Der Mann hat Sorgen. Hat er nicht einen stattlichen Vorschuss kassiert und immer noch Geld genug für Champagner, Austern und Gänseleberpastete? Man möchte aufstöhnen bei der Lektüre, aber ist dies nicht auch exakt der Grund, warum man sich das Buch überhaupt zugelegt hat? Schließlich ist die Indiskretion, ja Schamlosigkeit eines Tagebuchautors ein stärkerer Lektüreanreiz als kluge Einsichten in die Zeitläufte, wie sie bei Graf Kessler nachzulesen wären, dessen Aufzeichnungen „ein Muster von Selbstzurücknahme und Takt“ seien.
Abwechslungsreiche Angelegenheit
Letzteres Urteil entstammt dem Buch, das es hier zu empfehlen gilt. Michael Maar, bekannt für seine detektivischen Untersuchungen zur Literatur von J.K. Rowling und Georg Klein bis hin zu Nabokov und Thomas Mann, hat sich den „großen Tagebüchern“ gewidmet und präsentiert seine Lesefrüchte im munteren Plauderton. Was nicht heißen soll, dass die Gegenstände seiner Betrachtungen durchweg heitere wären, im Gegenteil. „Sonntagsausflug verboten“ sind die Seiten überschrieben, die sich Tagebüchern aus der NS-Zeit, vor allem denen des Romanisten Viktor Klemperer, widmen. Beispiele für die bösartige Seite des menschlichen Charakters findet er aber auch in früheren Epochen. So schildert der Herzog von Croÿ, ein Marschall im Dienste des französischen Königs Ludwig XV. Hinrichtung eines geisteskranken Attentäters in all ihren grausamen Details. Die Ironie des Umstands, dass dieses herzogliche Tagebuch vor einigen Jahren ausgerechnet unter dem Titel „Nie war es herrlicher zu leben“ (mit großem Erfolg) veröffentlicht wurde, entkommt Maar nicht.

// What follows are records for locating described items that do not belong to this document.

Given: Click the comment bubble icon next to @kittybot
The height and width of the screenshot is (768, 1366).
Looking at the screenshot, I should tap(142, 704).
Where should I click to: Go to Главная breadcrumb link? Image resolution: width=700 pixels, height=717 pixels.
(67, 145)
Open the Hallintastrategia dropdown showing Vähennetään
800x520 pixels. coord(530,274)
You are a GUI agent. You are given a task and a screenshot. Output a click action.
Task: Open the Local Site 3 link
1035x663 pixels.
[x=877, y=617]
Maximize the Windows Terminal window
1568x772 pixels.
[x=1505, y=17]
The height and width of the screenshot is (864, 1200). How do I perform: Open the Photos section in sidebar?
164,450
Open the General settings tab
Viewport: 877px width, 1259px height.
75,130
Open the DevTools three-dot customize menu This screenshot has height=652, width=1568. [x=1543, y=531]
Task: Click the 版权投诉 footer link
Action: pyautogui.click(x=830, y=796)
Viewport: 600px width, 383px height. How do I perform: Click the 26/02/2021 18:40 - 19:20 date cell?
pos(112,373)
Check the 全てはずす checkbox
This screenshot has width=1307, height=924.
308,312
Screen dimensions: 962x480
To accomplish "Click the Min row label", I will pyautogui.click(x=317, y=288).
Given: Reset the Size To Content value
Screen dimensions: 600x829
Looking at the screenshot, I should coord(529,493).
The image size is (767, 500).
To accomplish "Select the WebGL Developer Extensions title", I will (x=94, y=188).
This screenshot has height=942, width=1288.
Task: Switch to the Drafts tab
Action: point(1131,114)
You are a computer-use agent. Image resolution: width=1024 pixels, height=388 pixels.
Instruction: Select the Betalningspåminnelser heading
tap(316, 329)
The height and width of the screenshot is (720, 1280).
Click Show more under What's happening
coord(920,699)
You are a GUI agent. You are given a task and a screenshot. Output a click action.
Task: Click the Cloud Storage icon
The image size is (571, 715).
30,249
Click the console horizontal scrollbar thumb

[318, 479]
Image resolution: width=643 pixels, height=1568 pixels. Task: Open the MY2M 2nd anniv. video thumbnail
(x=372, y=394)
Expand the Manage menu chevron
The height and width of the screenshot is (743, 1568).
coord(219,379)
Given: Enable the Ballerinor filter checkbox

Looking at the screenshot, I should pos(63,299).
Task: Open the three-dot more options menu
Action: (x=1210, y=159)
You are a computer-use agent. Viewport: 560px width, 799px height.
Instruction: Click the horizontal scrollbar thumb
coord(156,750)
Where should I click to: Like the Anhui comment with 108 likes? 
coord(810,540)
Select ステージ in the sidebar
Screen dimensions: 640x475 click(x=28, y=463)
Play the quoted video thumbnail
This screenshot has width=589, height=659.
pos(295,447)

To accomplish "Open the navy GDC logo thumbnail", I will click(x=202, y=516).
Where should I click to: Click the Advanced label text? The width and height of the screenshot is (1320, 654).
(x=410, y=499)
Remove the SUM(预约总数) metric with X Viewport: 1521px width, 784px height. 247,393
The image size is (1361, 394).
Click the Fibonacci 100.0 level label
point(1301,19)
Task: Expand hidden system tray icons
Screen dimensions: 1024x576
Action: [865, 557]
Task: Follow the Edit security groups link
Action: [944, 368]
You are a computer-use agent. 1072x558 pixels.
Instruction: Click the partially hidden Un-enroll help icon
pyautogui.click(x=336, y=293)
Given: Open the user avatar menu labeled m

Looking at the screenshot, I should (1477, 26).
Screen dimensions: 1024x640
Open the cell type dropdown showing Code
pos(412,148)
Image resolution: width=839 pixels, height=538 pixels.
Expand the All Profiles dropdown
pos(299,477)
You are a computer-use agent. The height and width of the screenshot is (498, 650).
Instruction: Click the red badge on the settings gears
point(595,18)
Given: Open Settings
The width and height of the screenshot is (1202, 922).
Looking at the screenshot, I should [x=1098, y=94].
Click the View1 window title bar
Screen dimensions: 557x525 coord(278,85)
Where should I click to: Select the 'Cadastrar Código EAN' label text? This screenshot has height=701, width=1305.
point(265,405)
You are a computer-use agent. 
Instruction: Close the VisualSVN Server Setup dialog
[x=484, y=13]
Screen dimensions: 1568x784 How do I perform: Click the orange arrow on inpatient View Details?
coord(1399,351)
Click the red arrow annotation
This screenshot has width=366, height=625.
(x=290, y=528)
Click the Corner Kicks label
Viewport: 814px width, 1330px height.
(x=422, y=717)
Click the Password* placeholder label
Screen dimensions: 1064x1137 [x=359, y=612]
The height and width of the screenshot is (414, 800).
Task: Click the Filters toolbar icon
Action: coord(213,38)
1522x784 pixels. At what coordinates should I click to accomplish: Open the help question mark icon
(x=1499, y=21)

Doch allzu lange mag auch er nicht bei historischen Abscheulichkeiten verweilen. So lässt er ein Kapitel mit der Tagebuchnotiz einer 15-jährigen Berlinerin, die am 27. Februar 1943 zunächst einen Opernbesuch und dann die Deportation jüdischer Nachbarn beschreibt, enden, um das folgende mit dem Hinweis, „nicht jedes Tagebuch“ entstehe in „historisch dramatischer Zeit“ zu beginnen. Und schon ist er im Heute und dem Internet-Tagebuch des Autors Rainald Goetz angelangt. Diese, manchmal gezwungen wirkenden, thematischen Sprünge machen die Lektüre zu einer abwechslungsreichen Angelegenheit. Gelegentlich scheint es allerdings, als ob Michael Maar über einen ganzen Zettelkasten interessanter Anekdoten und Zitate verfügt, die unbedingt Eingang in sein Büchlein finden sollten. Wie man von den Tagebüchern der Goncourts, („über die sich seinerzeit schon Marcel Proust amüsiert hatte“), auf den Schriftsteller Pierre Loti, der die Frage, ob es seiner Familie Seeleute gegeben hätte, mit der Sottise „Ja, ich hatte einen Onkel, der auf dem Floß der Medusa aufgefressen wurde“ beantwortet habe, kommt, vermag wohl nur der Autor selbst zu erklären. Aber das ist bei manch einer assoziationsreichen Partyplauderei ja nicht anders. Und kommt dem zerstreuten Interesse derer, die gerne in den privaten Aufzeichnungen fremder Menschen blättern, sehr entgegen.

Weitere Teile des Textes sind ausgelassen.